Overcoming the backlog of cases: Judicial reform
A British citizen, Will Pike was paralysed during the 2008 Taj Hotel blasts in 2008. Suing the hotel group for compensation, he wanted the trial to take place in London rather than in India. Accepting his contention, the London court allowed the matter, specifically stating that the trial in India could take some ‘twenty years’. This is a befitting example of the pendency in Indian judicial system and how it needs to be urgently addressed.
THE MAGNITUDE OF THE PROBLEM
The graphic below states the number of cases pending before the Courts in India. Currently, about 3.25 crore cases are pending in the Indian courts and Judges fear that this number might escalate to about 4 crore cases by the end of 2016. This problem gets escalated due to the crunch of Judges at all levels of Judiciary as seen in the graphic below.
Timely justice is an integral part of access of justice and this huge backlog of cases amounts to denial and derailment of justice. This article will look into the proposed reforms for addressing this systemic problem.
10 REFORMS FOR ADDRESSING JUDICIAL PENDENCY
The 245th Law Commission Report on “Arrears and Backlogs: Creating Additional Judicial (W)omanpower has recommended the following measures
1. Calculating Adequate Judge Strength through a more scientific analysis of data – In this context, the Commission has negated a simplistic method like Judge-Population ratio (Number of judges required per million people) in favour of a Rate of Disposal Method.
In the Rate of Disposal Method, one looks at the current rate at which judges dispose of cases. Then, given that the institutions and disposal rate remain the same, the Courts would need how many more additional judges to keep pace with the new filings in Court so that the newly instituted cases do not add to the existing backlog.
2. Judges to be appointed on a Priority basis: India currently has 1/5th of the number of judges it needs and thus, the Judges need to be appointed on a priority basis.
3. Increasing the age of retirement for Subordinate Court Judges to 62 years.
4. Creation of Special Courts for traffic/police challan cases: They constitute about 37.4% of the existing pendency before the subordinate courts.
5. Provision for staff and infrastructure
6. Periodic Needs Assessment by High Courts: Monitoring the rate of institution and disposal of cases and revising the adequate strength of Judges since a High Court is equipped with all the information relating to the subordinate courts in the State. The Malimath Committee had recommended setting up of Vigilance Cells in each district by the High Court to monitor the performance of subordinate judicial officers.
7. Uniform data collection and data management methods : to bring in greater transparency.
8. Need for a system-wide reform: The Commission has recommended the following:
● Greater encouragement to Alternative Dispute Resolution (ADR) and Lok Adalats <Can you tell us the difference among various types of ADRs, mediation, arbitration and conciliation? Answer in comments>
● Setting up non-mandatory time frames and performance benchmarks for resolution of different types of cases based on rational criteria.

■ **THE DATA**:
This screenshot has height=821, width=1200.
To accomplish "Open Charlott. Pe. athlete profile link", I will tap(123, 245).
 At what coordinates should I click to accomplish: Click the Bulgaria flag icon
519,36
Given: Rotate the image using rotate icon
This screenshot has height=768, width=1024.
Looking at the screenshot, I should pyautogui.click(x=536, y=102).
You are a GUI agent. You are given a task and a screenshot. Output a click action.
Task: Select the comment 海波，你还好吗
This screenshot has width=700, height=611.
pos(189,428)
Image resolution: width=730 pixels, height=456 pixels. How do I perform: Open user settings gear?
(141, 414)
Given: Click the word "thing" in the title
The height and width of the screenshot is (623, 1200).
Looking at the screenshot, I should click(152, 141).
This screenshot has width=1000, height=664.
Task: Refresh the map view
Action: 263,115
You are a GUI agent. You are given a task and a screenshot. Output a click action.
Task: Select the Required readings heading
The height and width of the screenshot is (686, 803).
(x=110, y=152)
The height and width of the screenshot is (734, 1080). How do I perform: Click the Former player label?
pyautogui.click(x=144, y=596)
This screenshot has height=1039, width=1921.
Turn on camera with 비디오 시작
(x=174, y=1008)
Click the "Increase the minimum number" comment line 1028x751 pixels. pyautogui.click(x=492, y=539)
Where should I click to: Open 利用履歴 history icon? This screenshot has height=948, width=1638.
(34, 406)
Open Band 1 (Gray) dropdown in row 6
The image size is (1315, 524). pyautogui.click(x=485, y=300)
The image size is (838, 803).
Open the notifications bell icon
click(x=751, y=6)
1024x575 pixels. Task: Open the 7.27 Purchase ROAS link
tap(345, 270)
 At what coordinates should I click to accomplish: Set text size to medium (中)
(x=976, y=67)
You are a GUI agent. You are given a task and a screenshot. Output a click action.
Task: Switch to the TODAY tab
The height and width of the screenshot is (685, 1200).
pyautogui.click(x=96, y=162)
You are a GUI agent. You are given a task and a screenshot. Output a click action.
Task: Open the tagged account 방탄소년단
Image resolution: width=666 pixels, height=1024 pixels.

■ **EXERCISE TASKS**:
A. In the article on judicial reform, what share of the pendency before subordinate courts comes from traffic and police challan cases?
B. Carry on the article on judicial reform from its last sentence.

■ **ANSWERS TO THE EXERCISES**:
A. About 37.4%.

B.
9. Use of Technology : Has been recommended by the 230th Law Commission Report and the Malimath Committee Report to
(a) Club cases filed on similar points of law, which can be decided on the basis of a single judgment.
(b) Track old cases, which have become infructuous and dispose them off quickly
(c) Setting up E-Courts and ushering in E-filing. Has received a major boost under the e-Courts Integrated Mission Mode Project.
10. Creation of All-India Judicial Service: Provided for under Article 312 of the Indian Constitution. The idea has been mooted by various bodies including the First Judicial Pay Commission and accepted by the Supreme Court. Art 2012 proposal regarding creation of this service has not received responses from all States and this proposal continues to be hanging in the air <can you tell us the procedure of creation of new all India service? Answer in comments>.
Many steps are currently being taken by the Government and the Courts to address this problem.
- Monthly National Lok Adalats are carried out for expeditious disposal of claims.
- In March 2016, the Monthly Lok Adalat disposed of about 1.5 lakh cases and settled claims worth Rs. 100 crores <Where can one appeal against the decision of Lok Adalats. Also tell us about the jurisdiction of Lok Adalats. Answer in comments>
- In criminal cases, the setting-up of fast-track Courts and “plea bargaining” have further expedited matters <Can you tell us what’s plea bargaining? Answer in comments>
- The e-courts project, aimed at providing better Court management and a database of all pending cases with easier filing of important documents is underway.
- Moreover, the National Litigation Policy 2015 is awaiting ministerial approval and seeks to reverse the trend of Government being the biggest litigant <did you know one of the argument for rejecting NJAC was that govt was the biggest litigant, therefore can have no role in appointment of judges>.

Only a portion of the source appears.